Only the pictures should be left out; write out all other data exactly.

[[ Excerpted records open ]]

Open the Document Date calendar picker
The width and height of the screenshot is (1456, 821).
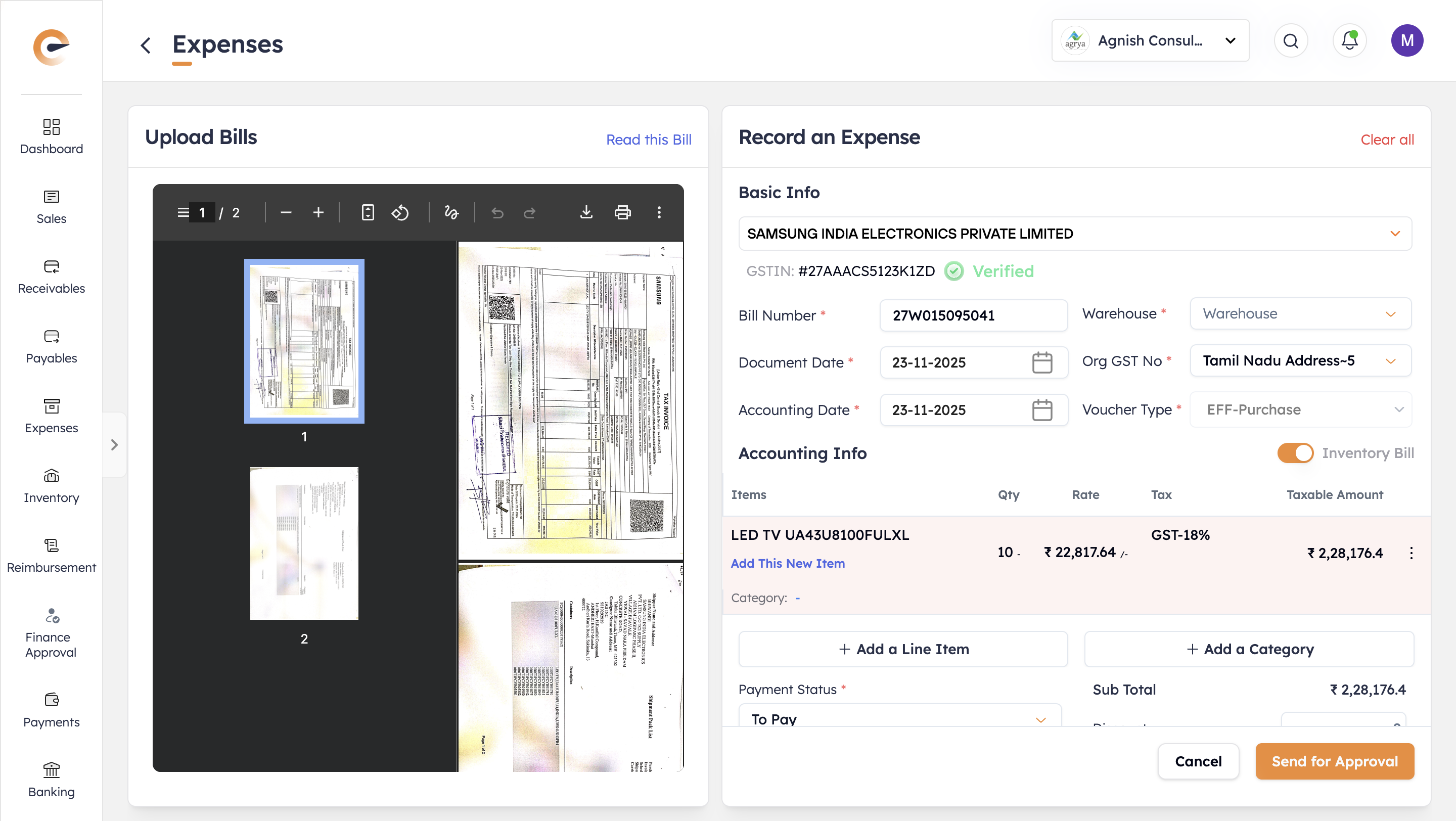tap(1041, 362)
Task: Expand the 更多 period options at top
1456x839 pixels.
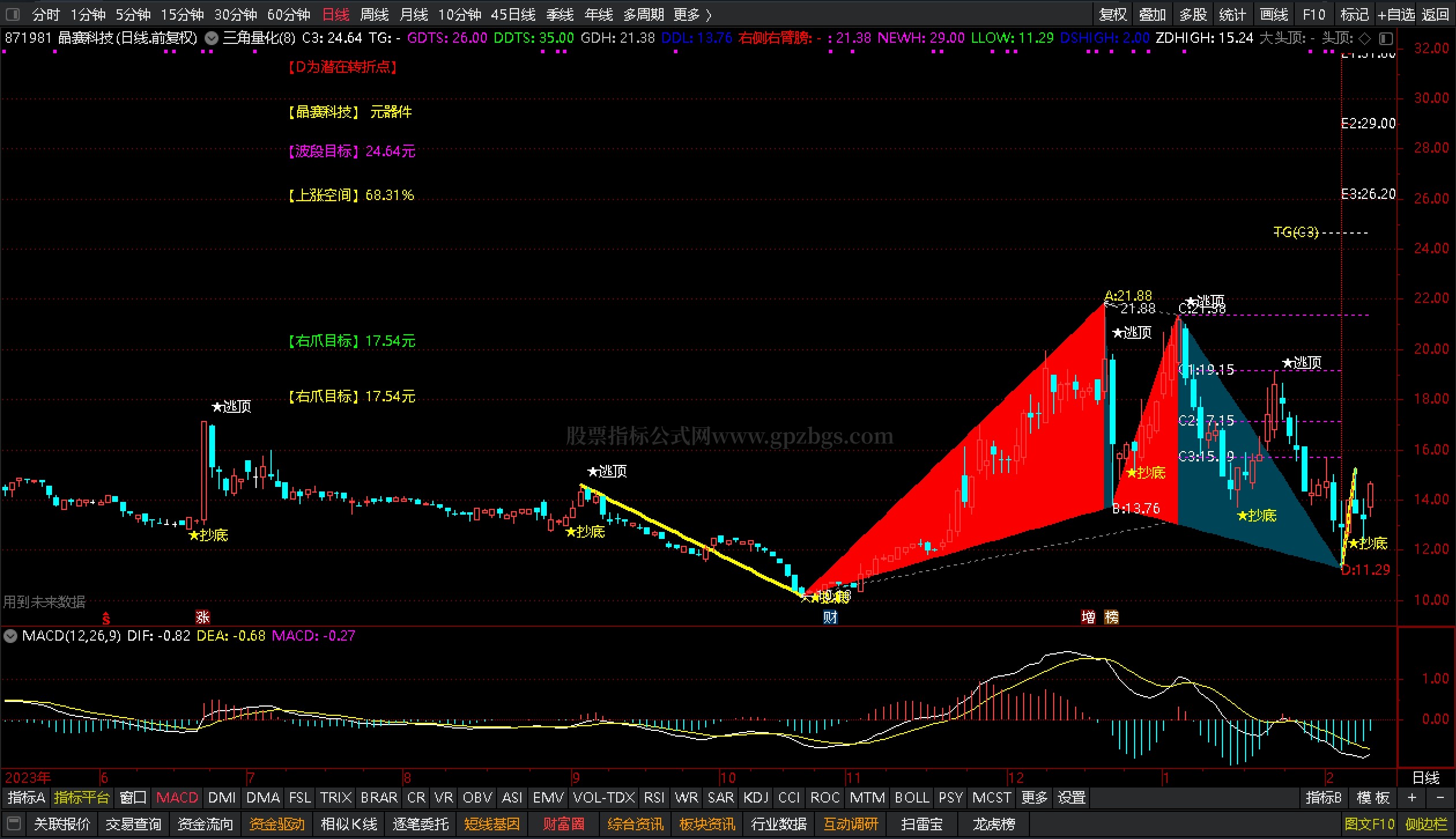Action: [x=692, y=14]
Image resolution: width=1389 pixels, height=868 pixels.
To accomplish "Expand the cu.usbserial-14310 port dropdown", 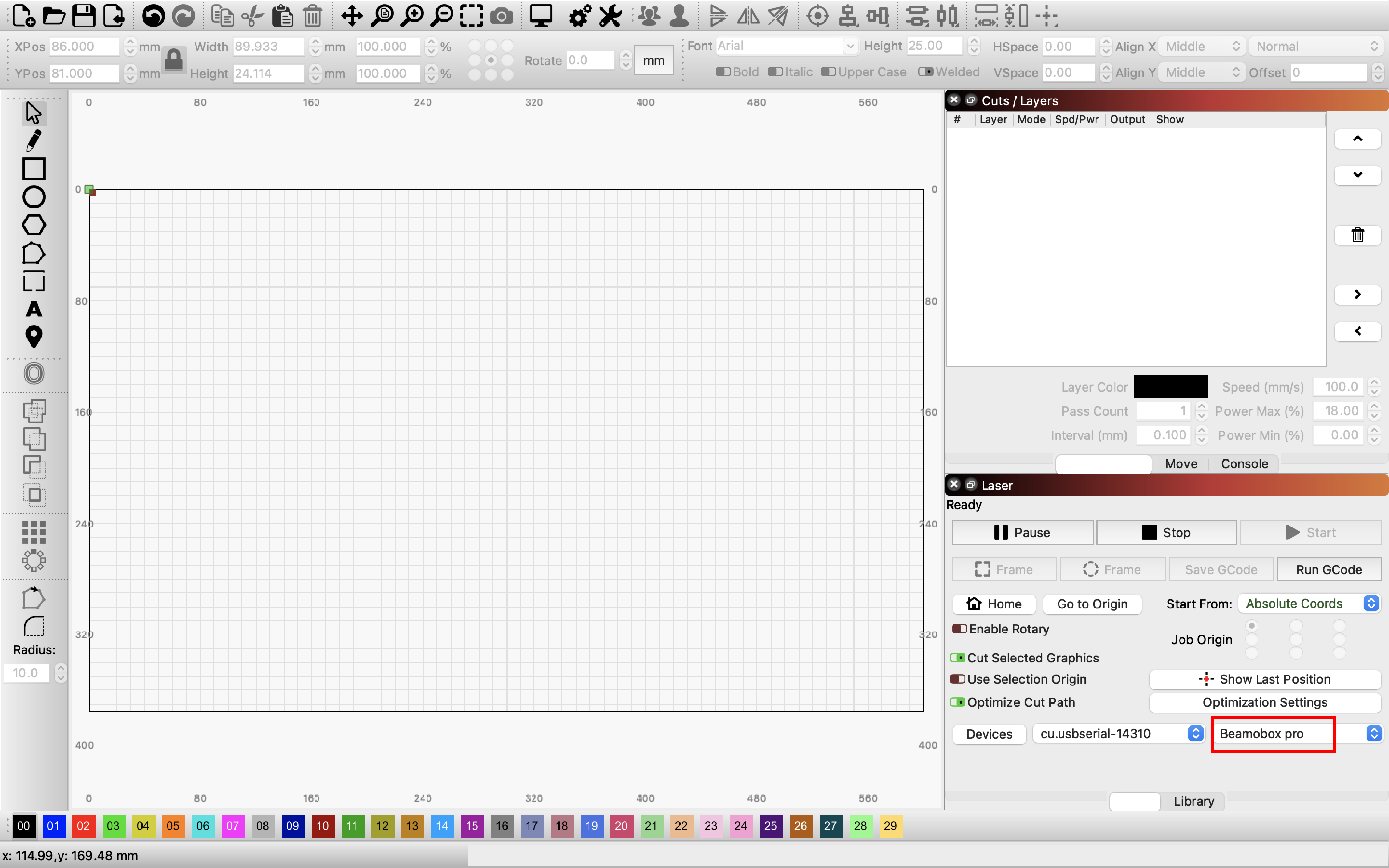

[[ Excerpted records closed ]]

Answer space:
Open the Document Date calendar picker
The width and height of the screenshot is (1456, 821).
tap(1041, 362)
Task: Expand the 更多 period options at top
1456x839 pixels.
Action: [x=692, y=14]
Image resolution: width=1389 pixels, height=868 pixels.
To accomplish "Expand the cu.usbserial-14310 port dropdown", 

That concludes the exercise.